(Stored items from a collection)
*-*-*

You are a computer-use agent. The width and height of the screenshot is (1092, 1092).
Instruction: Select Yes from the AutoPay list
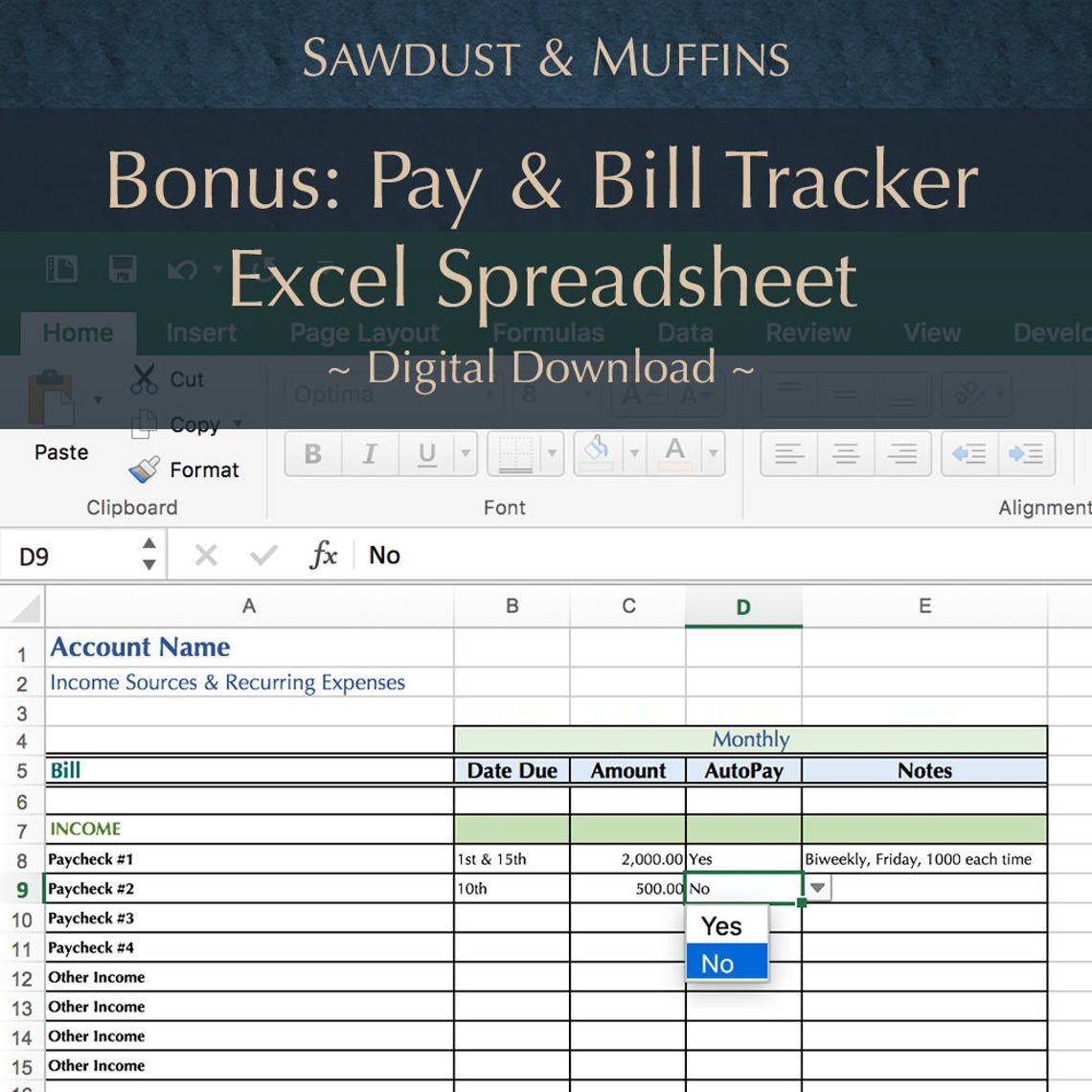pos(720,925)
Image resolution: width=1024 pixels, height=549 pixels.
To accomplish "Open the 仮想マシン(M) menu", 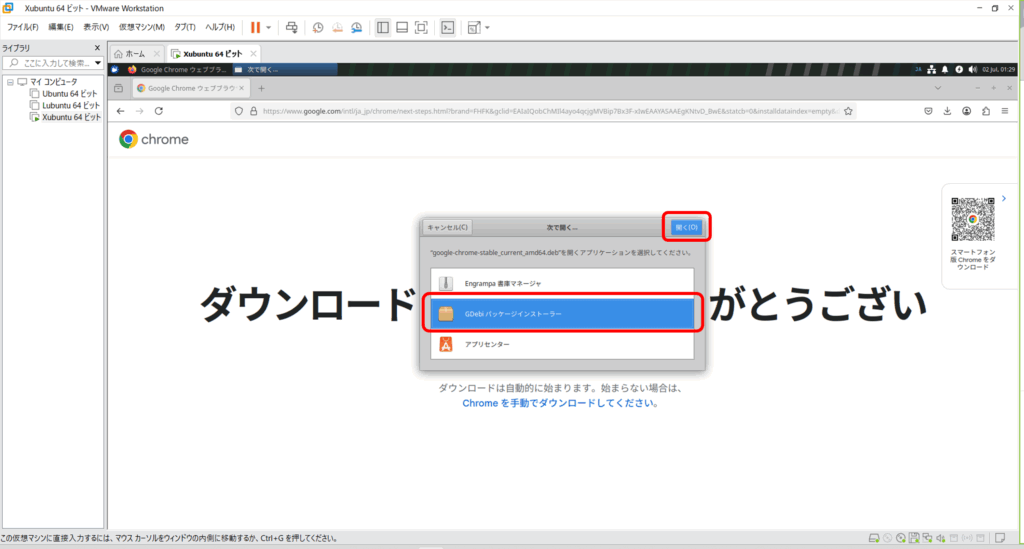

*-*-*

EXERCISE GOAL.
Each word of the data should be repeated exactly, and the pictures left out.

RESPONSE BOX.
You are a computer-use agent. The width and height of the screenshot is (1092, 1092).
Instruction: Select Yes from the AutoPay list
pos(720,925)
Image resolution: width=1024 pixels, height=549 pixels.
To accomplish "Open the 仮想マシン(M) menu", 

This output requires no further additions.